**Excerpt provided**
--- BEGIN ---

When did gas first arrive in Paris?
CM: Gas was used for the first time in Paris when Philippe Lebon demonstrated his ‘thermolampe’ at the Hotel Seignelay in 1801, following a patent that he had filed in 1799. According to contemporary accounts, this demonstration was a great success, with Parisians rushing to see the rooms and the garden lit by gas. Unfortunately for Lebon, no one was ready to invest in his invention and he died bankrupt in 1804. Gas was brought back to Paris a few years later by a German, Winsor, who knew the work of Lebon and understood the interest it presented. In 1817 he created a gas plant near the Luxembourg gardens to light the Chambre des Pairs and the galleries of the Odeon. This was the real beginning of the adventure of the gas industry.
What changes did gas bring to people's lives? Did it also bring any problems?
CM: The impact on people's lives was considerable! Firstly, gas lighting brought them security. Gas lamps replaced inefficient oil lamps, enabling people to start going out in the evenings, to cafes and restaurants, which were also quickly lit by gas themselves. They also went to the theatre - where the footlights were gaslit - in the evening. As a result, meal times changed, and life was no longer dictated by the sun.
It also became possible, thanks to gas lighting, for artisans to work after dark, although such activity was banned for much of the nineteenth century. When they did work after dark, they took care to blacken out their windows to avoid being noticed, hence the term "travailler au noir"!

--- END ---

**Data shown**

--- BEGIN ---

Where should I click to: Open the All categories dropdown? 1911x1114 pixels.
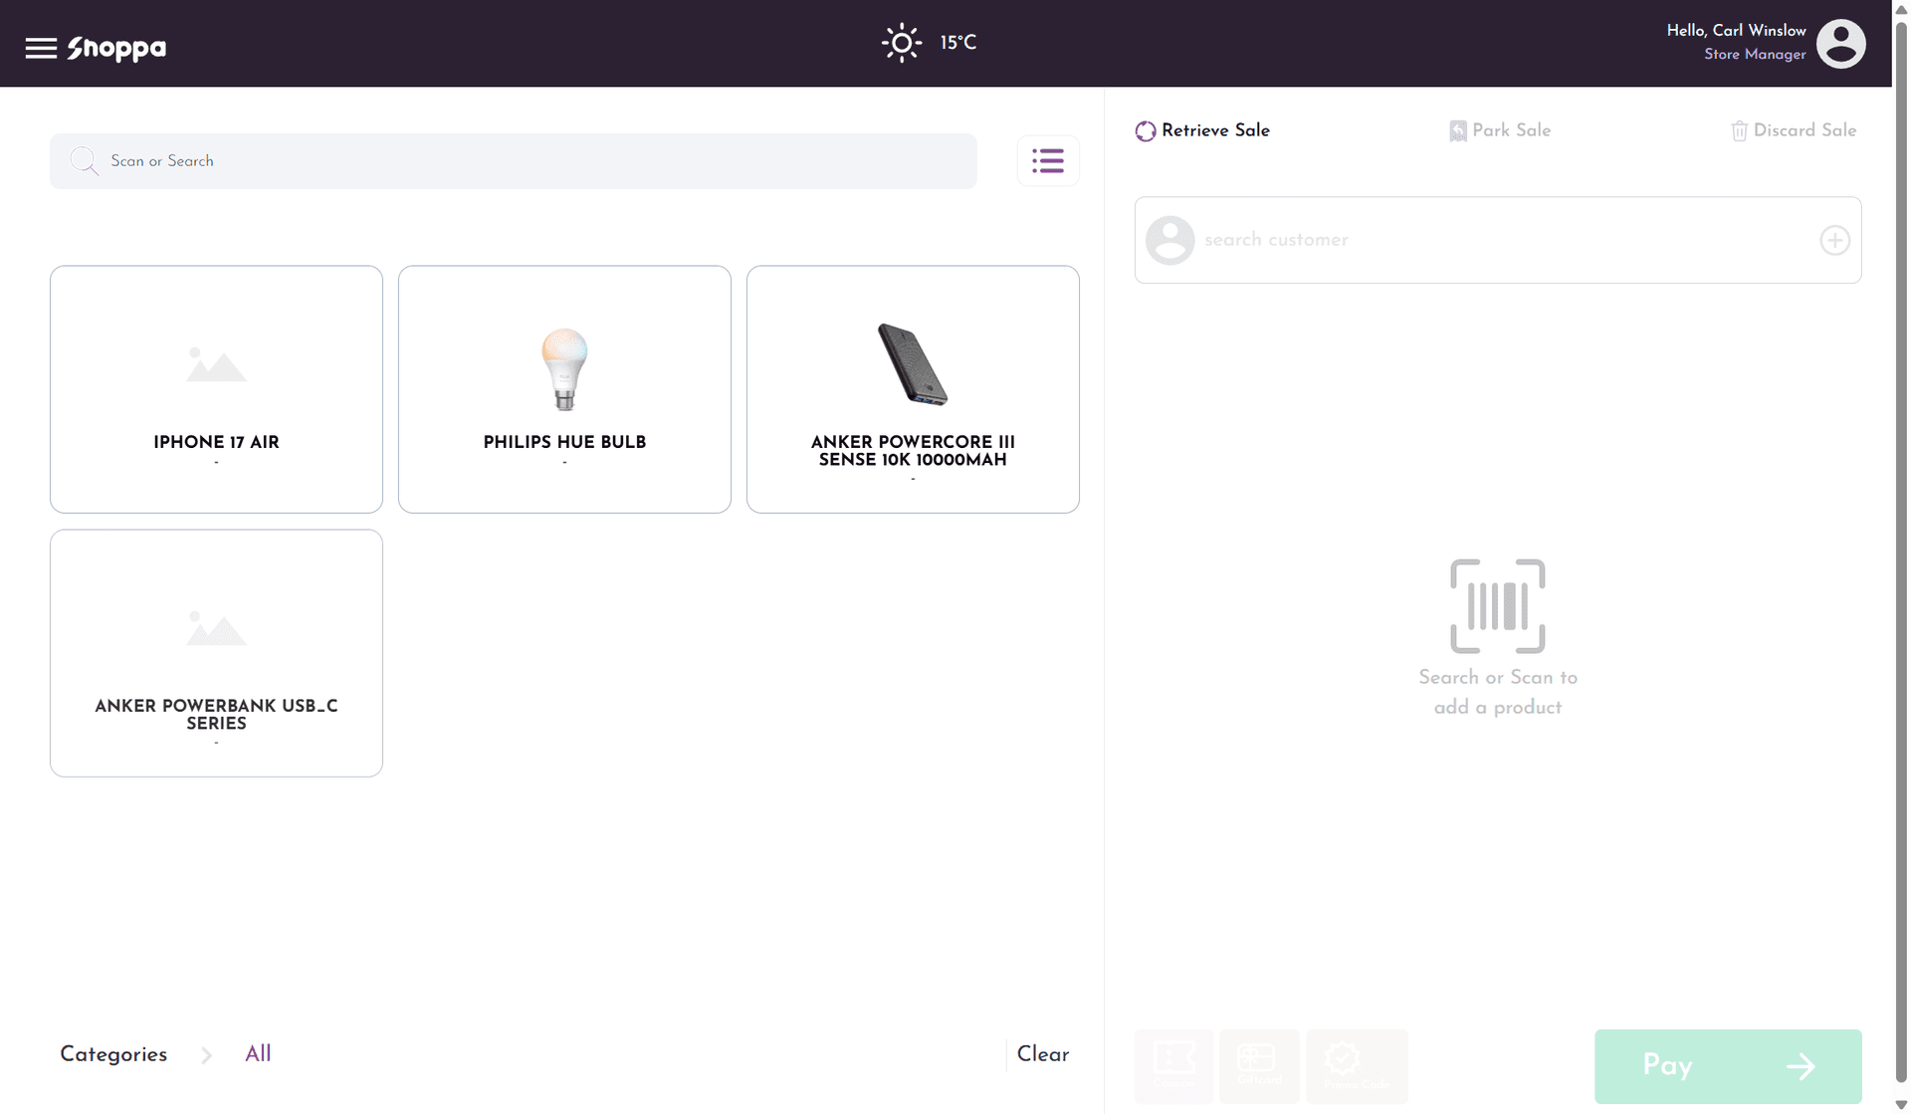click(258, 1054)
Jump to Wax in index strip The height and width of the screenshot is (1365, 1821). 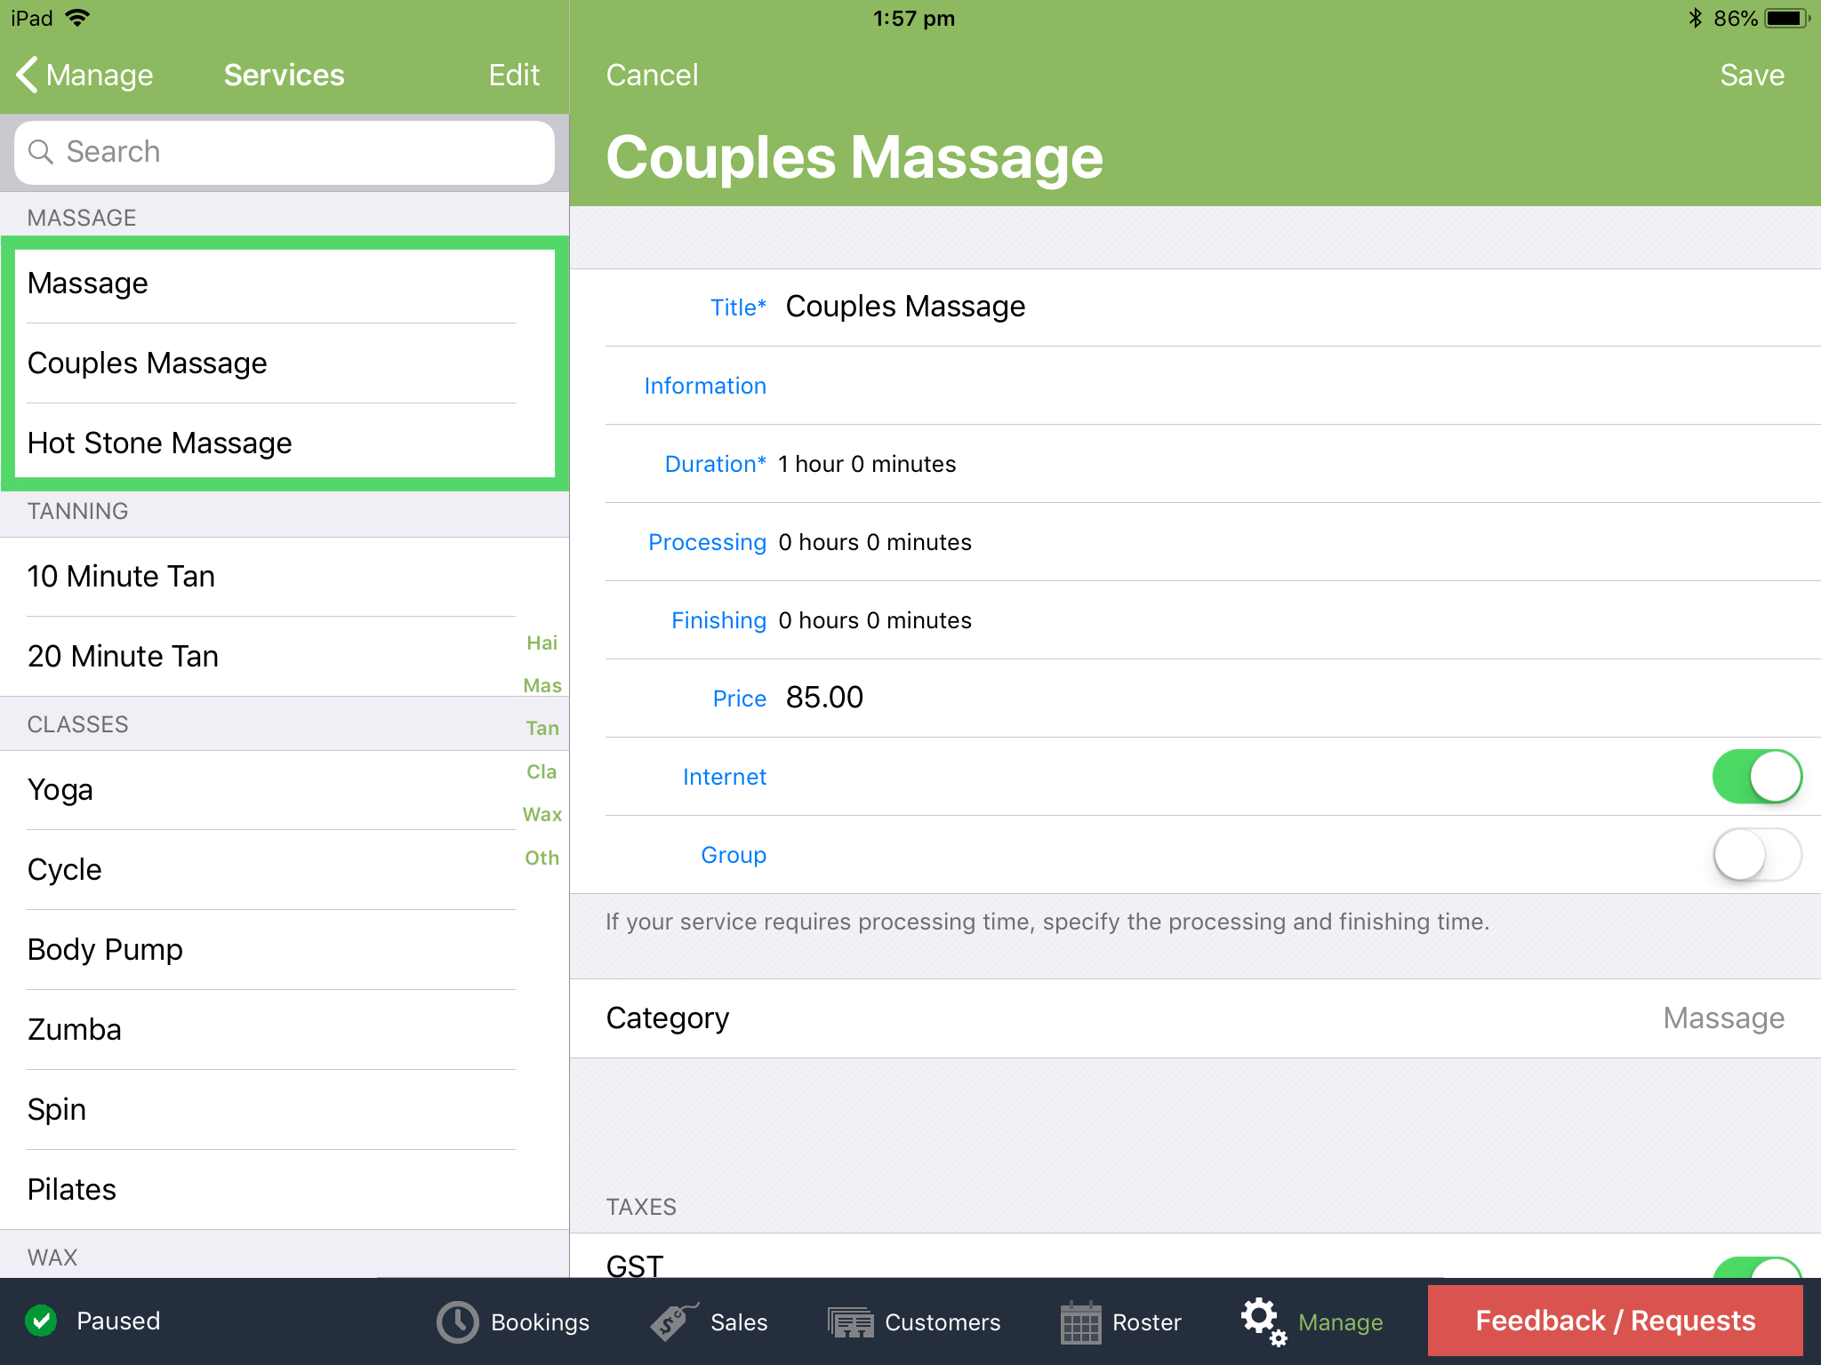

--- END ---

**Work to do**
1) List every year mentioned in the interview about gas in Paris.
2) Please transcribe the interview about gas in Paris, everything from "CM: Gas was" down to "the gas industry.".

**Responses to the tasks**
1) 1799, 1801, 1804, 1817

2)
CM: Gas was used for the first time in Paris when Philippe Lebon demonstrated his ‘thermolampe’ at the Hotel Seignelay in 1801, following a patent that he had filed in 1799. According to contemporary accounts, this demonstration was a great success, with Parisians rushing to see the rooms and the garden lit by gas. Unfortunately for Lebon, no one was ready to invest in his invention and he died bankrupt in 1804. Gas was brought back to Paris a few years later by a German, Winsor, who knew the work of Lebon and understood the interest it presented. In 1817 he created a gas plant near the Luxembourg gardens to light the Chambre des Pairs and the galleries of the Odeon. This was the real beginning of the adventure of the gas industry.